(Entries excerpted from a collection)
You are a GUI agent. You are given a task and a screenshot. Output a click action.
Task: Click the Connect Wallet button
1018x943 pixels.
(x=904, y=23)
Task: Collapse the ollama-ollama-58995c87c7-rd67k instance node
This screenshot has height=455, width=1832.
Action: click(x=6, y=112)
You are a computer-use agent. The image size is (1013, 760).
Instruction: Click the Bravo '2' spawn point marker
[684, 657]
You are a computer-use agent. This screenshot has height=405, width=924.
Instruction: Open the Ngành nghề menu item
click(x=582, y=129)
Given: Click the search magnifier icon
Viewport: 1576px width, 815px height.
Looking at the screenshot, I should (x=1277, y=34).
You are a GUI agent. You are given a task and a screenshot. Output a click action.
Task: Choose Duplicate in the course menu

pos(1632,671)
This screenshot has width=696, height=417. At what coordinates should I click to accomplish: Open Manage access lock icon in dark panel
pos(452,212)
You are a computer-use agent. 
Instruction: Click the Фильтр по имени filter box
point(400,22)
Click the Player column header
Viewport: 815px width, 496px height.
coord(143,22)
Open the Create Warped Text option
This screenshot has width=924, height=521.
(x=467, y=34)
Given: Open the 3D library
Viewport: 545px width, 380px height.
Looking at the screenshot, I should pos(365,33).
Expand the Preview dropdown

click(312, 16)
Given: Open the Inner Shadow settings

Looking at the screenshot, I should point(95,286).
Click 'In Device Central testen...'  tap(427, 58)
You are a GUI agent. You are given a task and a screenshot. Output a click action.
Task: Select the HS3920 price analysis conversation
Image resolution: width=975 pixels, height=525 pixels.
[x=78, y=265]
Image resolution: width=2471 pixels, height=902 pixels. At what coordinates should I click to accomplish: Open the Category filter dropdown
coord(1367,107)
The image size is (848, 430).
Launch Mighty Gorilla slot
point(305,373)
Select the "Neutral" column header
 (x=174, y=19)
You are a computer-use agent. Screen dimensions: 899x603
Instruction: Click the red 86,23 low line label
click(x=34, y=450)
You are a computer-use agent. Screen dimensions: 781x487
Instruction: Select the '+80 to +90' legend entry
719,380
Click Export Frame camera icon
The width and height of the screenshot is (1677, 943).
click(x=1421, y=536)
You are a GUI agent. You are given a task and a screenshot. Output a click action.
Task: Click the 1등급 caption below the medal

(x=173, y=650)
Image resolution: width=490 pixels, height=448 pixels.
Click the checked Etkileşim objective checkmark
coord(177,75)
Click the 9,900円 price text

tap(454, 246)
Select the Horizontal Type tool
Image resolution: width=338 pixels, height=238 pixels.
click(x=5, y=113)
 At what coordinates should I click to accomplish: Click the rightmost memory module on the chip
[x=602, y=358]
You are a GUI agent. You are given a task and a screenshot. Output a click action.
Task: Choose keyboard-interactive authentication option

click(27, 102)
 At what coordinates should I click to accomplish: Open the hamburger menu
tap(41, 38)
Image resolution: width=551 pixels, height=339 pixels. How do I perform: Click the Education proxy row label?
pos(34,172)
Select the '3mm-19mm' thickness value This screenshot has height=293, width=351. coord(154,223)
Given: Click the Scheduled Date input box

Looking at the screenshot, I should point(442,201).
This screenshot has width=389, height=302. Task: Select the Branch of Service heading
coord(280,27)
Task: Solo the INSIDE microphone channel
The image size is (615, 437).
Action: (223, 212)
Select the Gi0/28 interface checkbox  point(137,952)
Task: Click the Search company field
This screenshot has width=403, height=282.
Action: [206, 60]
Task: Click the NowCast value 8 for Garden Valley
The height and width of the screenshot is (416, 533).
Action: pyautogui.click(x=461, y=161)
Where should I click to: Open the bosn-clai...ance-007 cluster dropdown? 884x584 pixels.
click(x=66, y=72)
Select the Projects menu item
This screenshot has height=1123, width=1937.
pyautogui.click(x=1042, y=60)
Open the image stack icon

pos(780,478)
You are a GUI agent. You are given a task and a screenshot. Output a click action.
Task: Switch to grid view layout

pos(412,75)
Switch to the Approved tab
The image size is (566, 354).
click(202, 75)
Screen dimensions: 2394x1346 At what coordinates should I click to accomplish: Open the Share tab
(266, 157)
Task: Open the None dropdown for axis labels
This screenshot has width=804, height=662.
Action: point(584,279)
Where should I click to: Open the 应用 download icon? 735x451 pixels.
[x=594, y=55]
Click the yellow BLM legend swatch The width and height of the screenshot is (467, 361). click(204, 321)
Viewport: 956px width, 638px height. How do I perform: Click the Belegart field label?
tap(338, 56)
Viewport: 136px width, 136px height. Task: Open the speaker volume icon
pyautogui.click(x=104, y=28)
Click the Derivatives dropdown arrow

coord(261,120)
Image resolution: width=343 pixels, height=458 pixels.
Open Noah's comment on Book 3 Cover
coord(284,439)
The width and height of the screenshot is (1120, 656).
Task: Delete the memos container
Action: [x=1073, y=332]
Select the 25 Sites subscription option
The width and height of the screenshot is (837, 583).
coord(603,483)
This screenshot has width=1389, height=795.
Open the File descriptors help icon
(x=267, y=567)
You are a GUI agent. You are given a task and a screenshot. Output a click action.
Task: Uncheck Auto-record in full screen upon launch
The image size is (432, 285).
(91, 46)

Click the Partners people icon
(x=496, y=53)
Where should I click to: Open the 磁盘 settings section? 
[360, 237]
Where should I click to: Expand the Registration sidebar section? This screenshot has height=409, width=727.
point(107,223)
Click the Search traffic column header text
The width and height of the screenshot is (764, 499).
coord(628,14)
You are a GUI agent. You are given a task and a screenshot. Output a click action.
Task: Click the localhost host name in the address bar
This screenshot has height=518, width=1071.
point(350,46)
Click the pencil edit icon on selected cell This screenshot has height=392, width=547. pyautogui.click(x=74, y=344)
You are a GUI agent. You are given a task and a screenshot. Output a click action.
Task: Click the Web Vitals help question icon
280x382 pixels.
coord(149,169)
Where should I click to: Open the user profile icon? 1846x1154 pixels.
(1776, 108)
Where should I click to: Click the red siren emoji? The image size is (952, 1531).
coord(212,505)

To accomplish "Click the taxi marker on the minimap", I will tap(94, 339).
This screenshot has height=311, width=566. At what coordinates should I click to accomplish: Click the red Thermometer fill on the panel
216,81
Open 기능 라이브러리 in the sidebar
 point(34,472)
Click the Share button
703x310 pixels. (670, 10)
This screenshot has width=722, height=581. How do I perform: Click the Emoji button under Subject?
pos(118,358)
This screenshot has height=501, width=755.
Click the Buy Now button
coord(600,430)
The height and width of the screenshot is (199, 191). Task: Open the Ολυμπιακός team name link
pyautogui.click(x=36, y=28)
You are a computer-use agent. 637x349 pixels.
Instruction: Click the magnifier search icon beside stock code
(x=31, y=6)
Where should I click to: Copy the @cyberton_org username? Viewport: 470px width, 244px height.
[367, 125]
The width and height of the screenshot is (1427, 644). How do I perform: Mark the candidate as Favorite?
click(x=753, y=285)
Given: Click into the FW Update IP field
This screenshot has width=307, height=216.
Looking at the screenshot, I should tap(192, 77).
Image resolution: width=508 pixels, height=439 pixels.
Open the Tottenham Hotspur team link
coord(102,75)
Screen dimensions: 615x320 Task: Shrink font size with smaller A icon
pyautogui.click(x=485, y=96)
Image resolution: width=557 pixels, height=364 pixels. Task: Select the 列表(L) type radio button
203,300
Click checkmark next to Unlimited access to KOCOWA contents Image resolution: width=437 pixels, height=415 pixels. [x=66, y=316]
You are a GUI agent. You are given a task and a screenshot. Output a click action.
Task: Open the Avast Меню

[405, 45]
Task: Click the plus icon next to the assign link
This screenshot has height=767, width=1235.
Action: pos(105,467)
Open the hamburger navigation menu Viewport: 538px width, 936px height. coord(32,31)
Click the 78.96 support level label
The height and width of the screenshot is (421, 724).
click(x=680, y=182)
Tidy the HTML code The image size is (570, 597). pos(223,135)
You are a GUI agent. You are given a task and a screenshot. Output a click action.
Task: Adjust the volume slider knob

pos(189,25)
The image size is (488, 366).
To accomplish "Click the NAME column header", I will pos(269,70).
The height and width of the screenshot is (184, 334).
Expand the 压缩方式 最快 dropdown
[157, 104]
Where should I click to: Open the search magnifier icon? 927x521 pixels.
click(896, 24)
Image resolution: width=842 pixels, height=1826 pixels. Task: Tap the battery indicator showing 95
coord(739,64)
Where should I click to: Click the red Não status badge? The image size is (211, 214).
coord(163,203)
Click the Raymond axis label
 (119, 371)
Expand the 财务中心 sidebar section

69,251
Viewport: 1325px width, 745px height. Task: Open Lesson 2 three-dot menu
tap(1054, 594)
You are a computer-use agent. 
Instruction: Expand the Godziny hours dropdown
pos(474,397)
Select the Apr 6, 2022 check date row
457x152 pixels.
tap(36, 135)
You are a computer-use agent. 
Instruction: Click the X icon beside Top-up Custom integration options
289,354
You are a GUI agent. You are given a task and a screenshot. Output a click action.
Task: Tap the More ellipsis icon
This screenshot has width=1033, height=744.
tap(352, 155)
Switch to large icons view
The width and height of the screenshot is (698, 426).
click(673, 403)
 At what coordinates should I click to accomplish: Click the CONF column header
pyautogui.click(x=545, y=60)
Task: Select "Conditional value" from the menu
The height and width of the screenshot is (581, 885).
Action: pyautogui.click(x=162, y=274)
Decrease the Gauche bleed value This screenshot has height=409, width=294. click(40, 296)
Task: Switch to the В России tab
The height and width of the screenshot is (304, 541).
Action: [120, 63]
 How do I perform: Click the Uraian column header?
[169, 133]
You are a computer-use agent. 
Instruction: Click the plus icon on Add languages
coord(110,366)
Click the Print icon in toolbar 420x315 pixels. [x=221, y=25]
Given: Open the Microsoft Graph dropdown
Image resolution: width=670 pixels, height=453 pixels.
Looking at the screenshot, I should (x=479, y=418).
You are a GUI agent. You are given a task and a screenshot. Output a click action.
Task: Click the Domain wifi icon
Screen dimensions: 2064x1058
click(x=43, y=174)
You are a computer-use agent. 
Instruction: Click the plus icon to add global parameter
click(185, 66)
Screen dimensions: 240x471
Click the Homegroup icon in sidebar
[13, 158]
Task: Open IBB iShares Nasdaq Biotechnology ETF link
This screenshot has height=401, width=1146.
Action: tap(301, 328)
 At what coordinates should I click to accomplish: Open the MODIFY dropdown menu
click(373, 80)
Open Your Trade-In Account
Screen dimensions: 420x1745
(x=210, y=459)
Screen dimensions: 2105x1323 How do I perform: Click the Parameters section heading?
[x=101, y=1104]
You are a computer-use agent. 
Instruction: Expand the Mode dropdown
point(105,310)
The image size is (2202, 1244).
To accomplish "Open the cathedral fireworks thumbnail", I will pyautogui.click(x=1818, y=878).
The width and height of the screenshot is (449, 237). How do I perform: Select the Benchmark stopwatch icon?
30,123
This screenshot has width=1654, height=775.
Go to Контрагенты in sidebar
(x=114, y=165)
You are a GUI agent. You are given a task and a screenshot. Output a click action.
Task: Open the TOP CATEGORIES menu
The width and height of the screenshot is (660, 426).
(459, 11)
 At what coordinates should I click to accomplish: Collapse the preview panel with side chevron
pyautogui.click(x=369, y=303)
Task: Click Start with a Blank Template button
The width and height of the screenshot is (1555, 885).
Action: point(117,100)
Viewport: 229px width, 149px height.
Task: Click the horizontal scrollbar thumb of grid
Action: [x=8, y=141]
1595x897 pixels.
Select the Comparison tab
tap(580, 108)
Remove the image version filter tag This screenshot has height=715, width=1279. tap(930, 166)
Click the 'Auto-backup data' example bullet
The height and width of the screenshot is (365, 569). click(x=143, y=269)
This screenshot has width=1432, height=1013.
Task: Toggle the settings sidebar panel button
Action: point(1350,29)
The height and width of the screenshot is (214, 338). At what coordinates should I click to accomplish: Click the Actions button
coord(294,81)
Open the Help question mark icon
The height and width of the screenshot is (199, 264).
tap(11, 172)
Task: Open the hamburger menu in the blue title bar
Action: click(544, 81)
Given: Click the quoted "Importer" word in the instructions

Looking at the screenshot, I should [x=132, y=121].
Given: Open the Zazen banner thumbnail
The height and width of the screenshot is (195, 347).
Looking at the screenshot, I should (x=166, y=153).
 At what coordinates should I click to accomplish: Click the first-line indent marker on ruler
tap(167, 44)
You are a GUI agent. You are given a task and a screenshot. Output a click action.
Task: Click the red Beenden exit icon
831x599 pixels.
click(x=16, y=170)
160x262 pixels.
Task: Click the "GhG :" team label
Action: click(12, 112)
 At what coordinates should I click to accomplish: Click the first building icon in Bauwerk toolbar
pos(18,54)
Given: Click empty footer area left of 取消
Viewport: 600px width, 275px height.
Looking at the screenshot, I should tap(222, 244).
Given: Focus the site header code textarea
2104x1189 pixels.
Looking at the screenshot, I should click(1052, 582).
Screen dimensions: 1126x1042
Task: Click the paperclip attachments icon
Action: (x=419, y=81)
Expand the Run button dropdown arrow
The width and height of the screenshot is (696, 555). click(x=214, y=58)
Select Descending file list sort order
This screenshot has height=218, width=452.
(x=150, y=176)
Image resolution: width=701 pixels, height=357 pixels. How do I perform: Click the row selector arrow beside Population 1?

* _Written exercise_: Rewrite the stretch of entries from the line containing "Where should I click to: Copy" through the line containing "click(x=753, y=285)", keeping the requests, and increase every coordinate in the answers by 43.

* _Task output_:
Where should I click to: Copy the @cyberton_org username? Viewport: 470px width, 244px height.
[410, 168]
The width and height of the screenshot is (1427, 644). How do I perform: Mark the candidate as Favorite?
click(x=796, y=328)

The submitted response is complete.